In a universe that (at least at present) is constantly expanding, getting more and more complex, and consuming more and more space, could greed be a universal constant? Is greed embedded in our DNA?
Check out this greedy monkey!
Maybe greed is so deep in our nature, it’s not something that can be fought? Maybe we humans are just greedy monkeys, so we just have to accept ourselves and allow greed to be?
If we accept greed, and hence accept that humans will always want more and better, should we give up on dealing with this elephant? While reading a book on religions in Nepal, I noted a Taoist teaching: “DO NOT QUIT”. So let us take their advice, and continue.
Also in Nepal, I met some travelers who were happily living a nomadic non-attached way of life.
“Money will come when, and if, I need it,” the cool collected hippy explained. She had been traveling for over 15 years or more, living on nothing yet living in abundance. “When you are traveling cheap you really don’t need much.” At $3 a roof over your head, and $2 for a massive meal, you are talking $1500 a year, so if you spent a few years working to save up $100,000 you could retire for life. We really don’t need much to survive. Especially if, like this hippy’s neighbor, you paraglide from place to place! Now that’s seriously “following the wind”. And no footprint whatsoever.

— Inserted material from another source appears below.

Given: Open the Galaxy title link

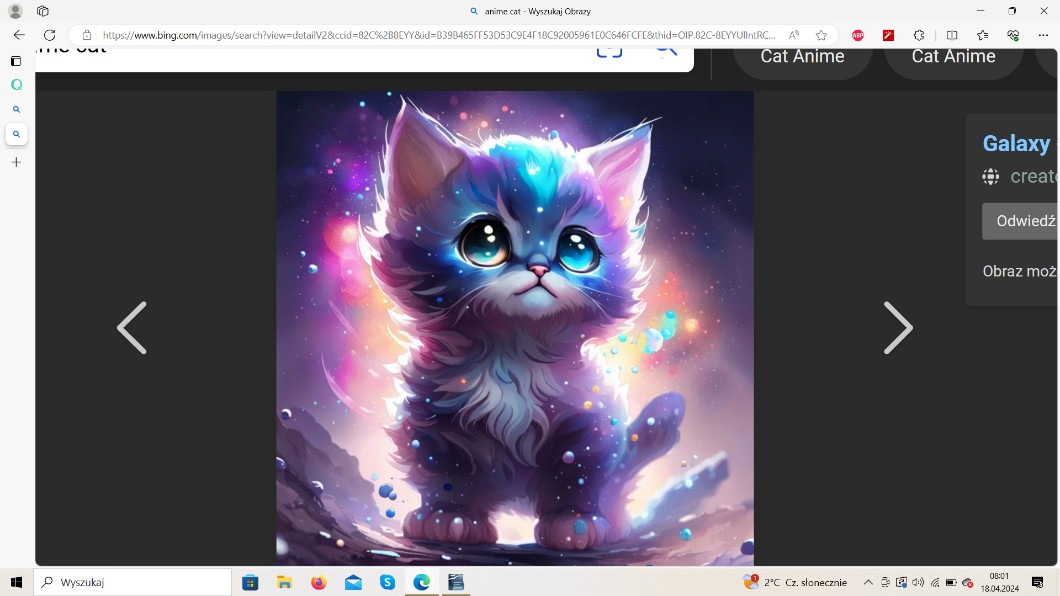Looking at the screenshot, I should click(1016, 144).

“Desire nothing, enjoy everything.” I think there is something in this Buddhist-approach to life – I definitely prefer life when I’m not fussing over money.

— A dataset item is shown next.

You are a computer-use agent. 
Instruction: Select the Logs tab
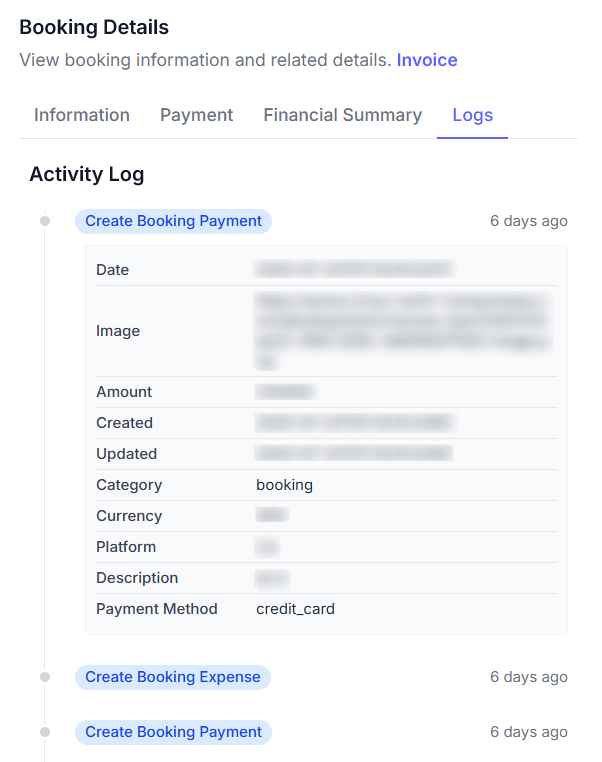click(x=472, y=115)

But how about non-attachment to other things? Do we really want to give up our desires?
Isn’t some attachment is what life is all about? Isn’t it the desire for something we don’t have, what keeps us going?
Be it attachment to people you love, attachment to a job you enjoy, attachment to a computer that carries hours upon hours worth of writing on it, or attachment to life itself, I’m not so sure I want to let that part of life go… There is something to be said for life’s dynamism – for the highs and lows, for the enjoyment that comes from pain and fear that adjoins attachment – it keeps things interesting. A life lived completely without attachment may contain no suffering, but it also (in my opinion) doesn’t contain much joy.
Of this book on religion the Taoist philosophies really resonated with me, mainly because Taoism values the opposites, the ups and downs, the yin and yang, rather than wishing them away. Taoists describe“Ziran” – state of “self-so” which means living in a state of being that ‘allows things and circumstances to unfold’. I really like this idea – connecting to everything, and allowing the most desirable scenarios manifest in reality.
Taoists describe the universe as our body, and the universe our nature; and they recommend we ‘keep in mind both the manifested and the unrevealed sides of the ultimate reality’ – I like these ideas too. We know the many things we know, but we must never forget there is SO SO SOOOO MUCH THAT WE DO NOT, AND CANNOT KNOW.
According to the Taoists, ‘The Way” is found in balance, in knowing what is enough – and they say that learning to say “enough” is achieved through an ‘intuitive observation of oneself and the universe’.
Coming back to my question from yesterday: can Buddha help us deal with the elephant in the room? Can finding inner peace help us do something about the population problem? I guess feeling peaceful inside ourselves can open the channels to creative solutions (like that magic biodegradable bag they put my underwear in), so I wonder, if we combine this with the idea of learning how to say “enough”, can we start to shrink the elephant?
References on Taoism:
Bede Bidlock, Why I Am A Believer: Personal Reflections On Nine World Religions – edited by Arvind Sharma (2007) p.200.